Monday, January 19, 2015

make the google domains dyndns work with pfsense

So, it's actually pretty easy.  You already have pfsense set up, and a domain running on Google domains.  Open up the Google domains page and the pfsense page so all informations are readily available.

In the domains list in Google domains, click the DNS icon.  Scroll down to synthetic records, and from the drop down menu choose "Dynamic DNS."

Assuming you're running a single site, you'll want to add entries for the bare URL (mysite.com) and the www subdomain (www.mysite.com).  The bare URL entry should get an "@" sign in the "subdomain" field, and the other should get a "www".

Click the little sideways caret next to the domain name on each entry, and then click the "view credentials" link.  This should reveal the credentials for this subdomain - the username and password.

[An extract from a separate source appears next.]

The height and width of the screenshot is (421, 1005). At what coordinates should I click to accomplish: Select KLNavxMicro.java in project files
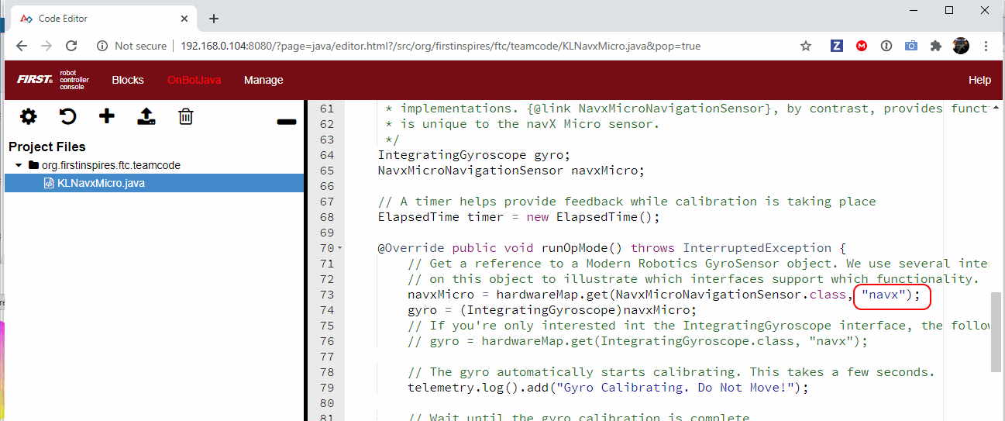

In pfsense, go to the Services tab and choose Dynamic DNS.  Click the little plus icon to get a new DynDNS entry.

Under "Service type", choose "Custom".  Setup the interfaces according to your network configuration.  In the username field, paste the "username" entry from the Google DynDNS page.  Copy and paste the username and password from the Google DynDNS page into pfsense.

In the Update URL field, paste this: "https://domains.google.com/nic/update?hostname=".  After that, type the name of the domain you are configuring DynDNS for - leave off the "@" for the bare URL version, but be sure to add the "www" or whatever other subdomain.

In the "Result match" field, copy and paste this: "good %IP%|nochg %IP%".  This says that the IP update succeeded if Google's servers responded indicating that there was no change to your client's IP, or if they indicated the change was successful.

For a simple webserver setup, add two entries: one for the base domain ("@" in Google DynDNS) and another for the www prefix.  They both use they exact same setup in pfsense aiside from the small change to the hostname field, but each will have its own set of credentials assigned by Google.

A previous version of this post erroneously instructed users to leave off the subdomain in the hostname field in pfsense.  Updated 1/31/2015 to indicate that the subdomain should be left off for the bare URL, but preserved for "www" and any other subdomain.